Problem to solve
Word for word, repeat all the entries below, but without the pictures.

Dataset excerpts

· · ·

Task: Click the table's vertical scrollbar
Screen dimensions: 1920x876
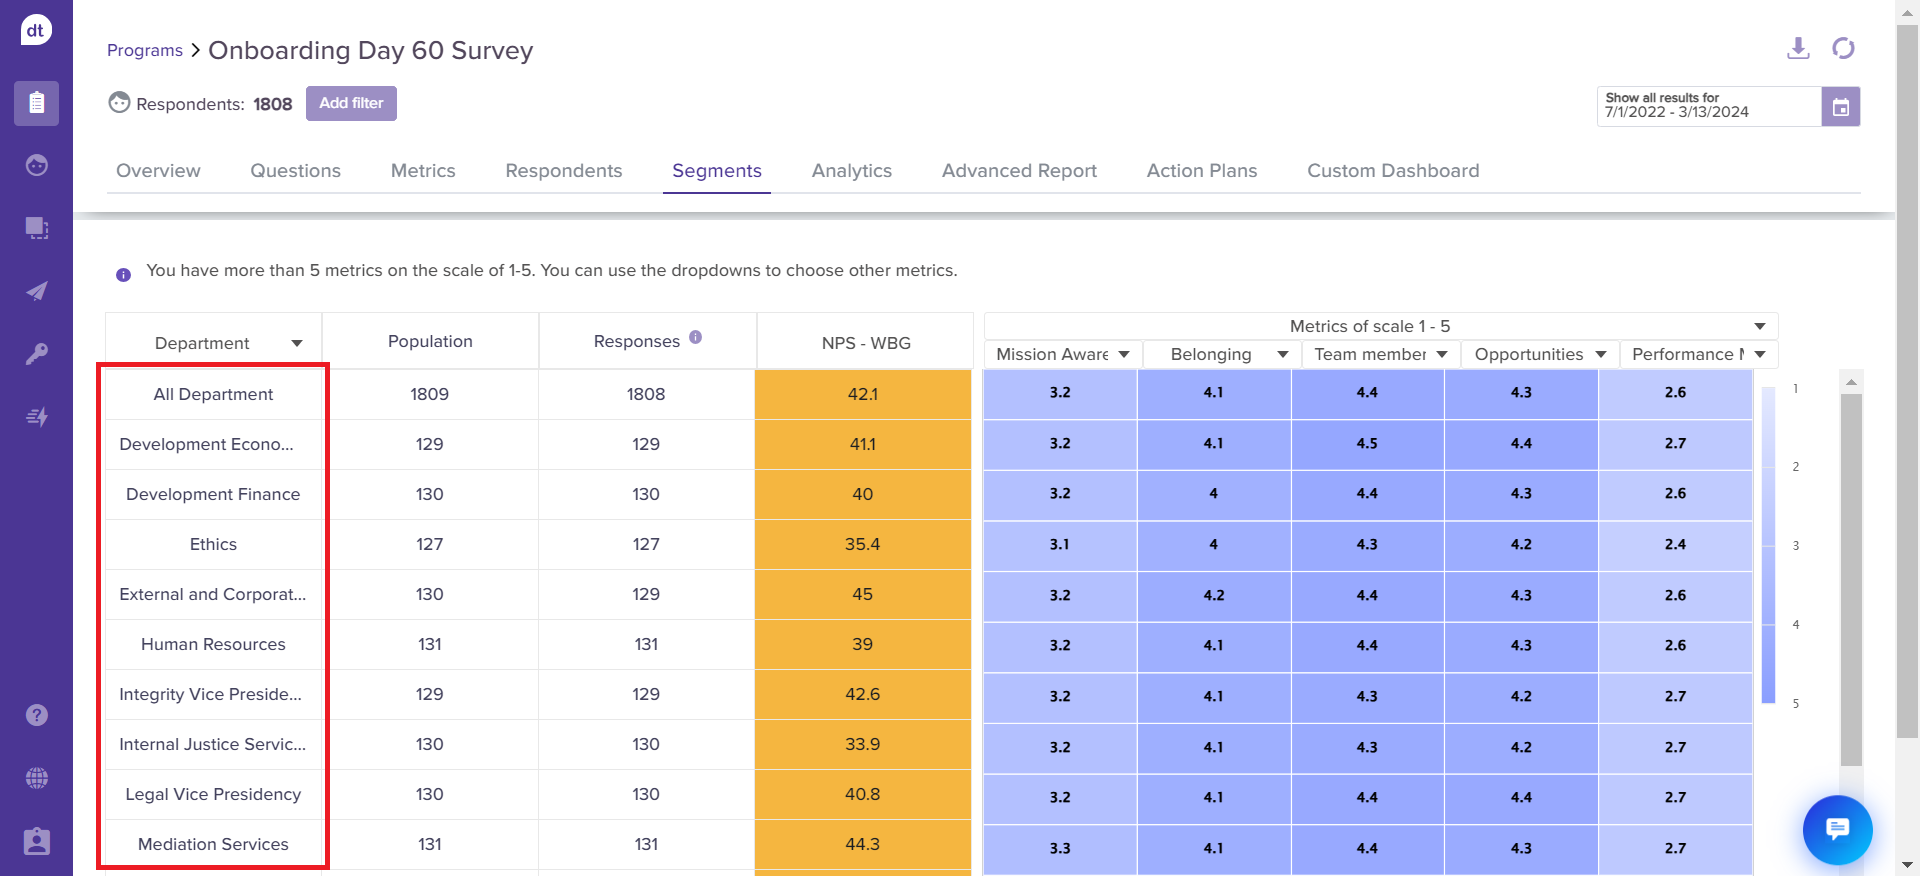Action: click(x=1851, y=580)
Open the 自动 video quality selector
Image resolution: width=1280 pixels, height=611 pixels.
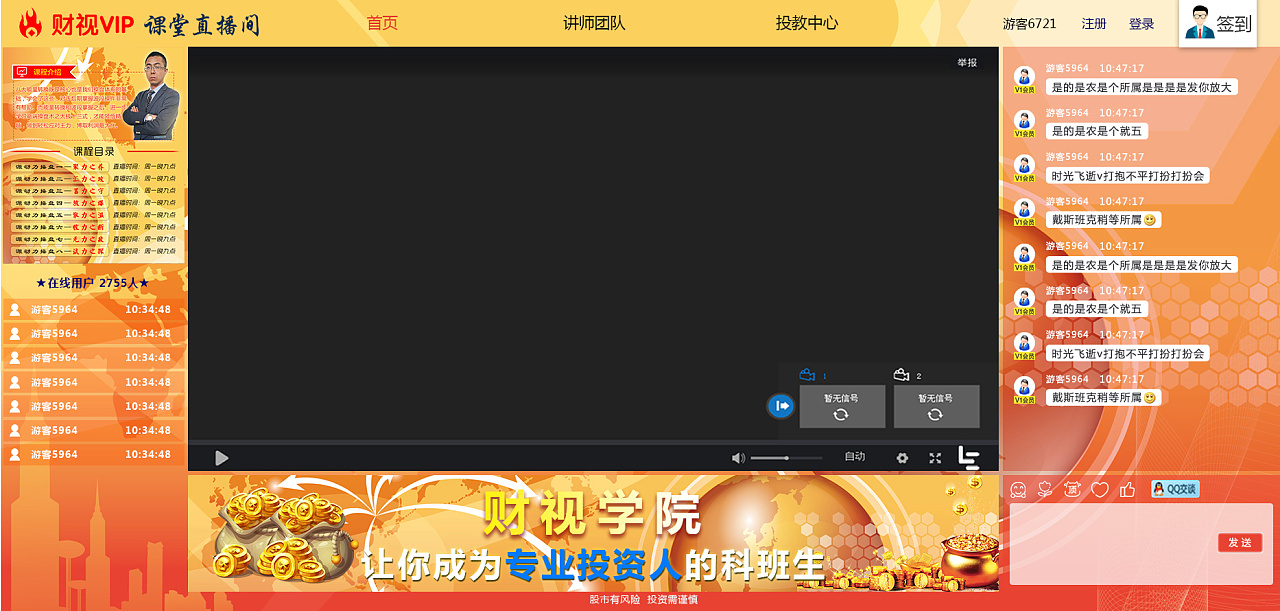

· · ·

Final answer
Task: Click the table's vertical scrollbar
Screen dimensions: 1920x876
Action: click(x=1851, y=580)
Open the 自动 video quality selector
Image resolution: width=1280 pixels, height=611 pixels.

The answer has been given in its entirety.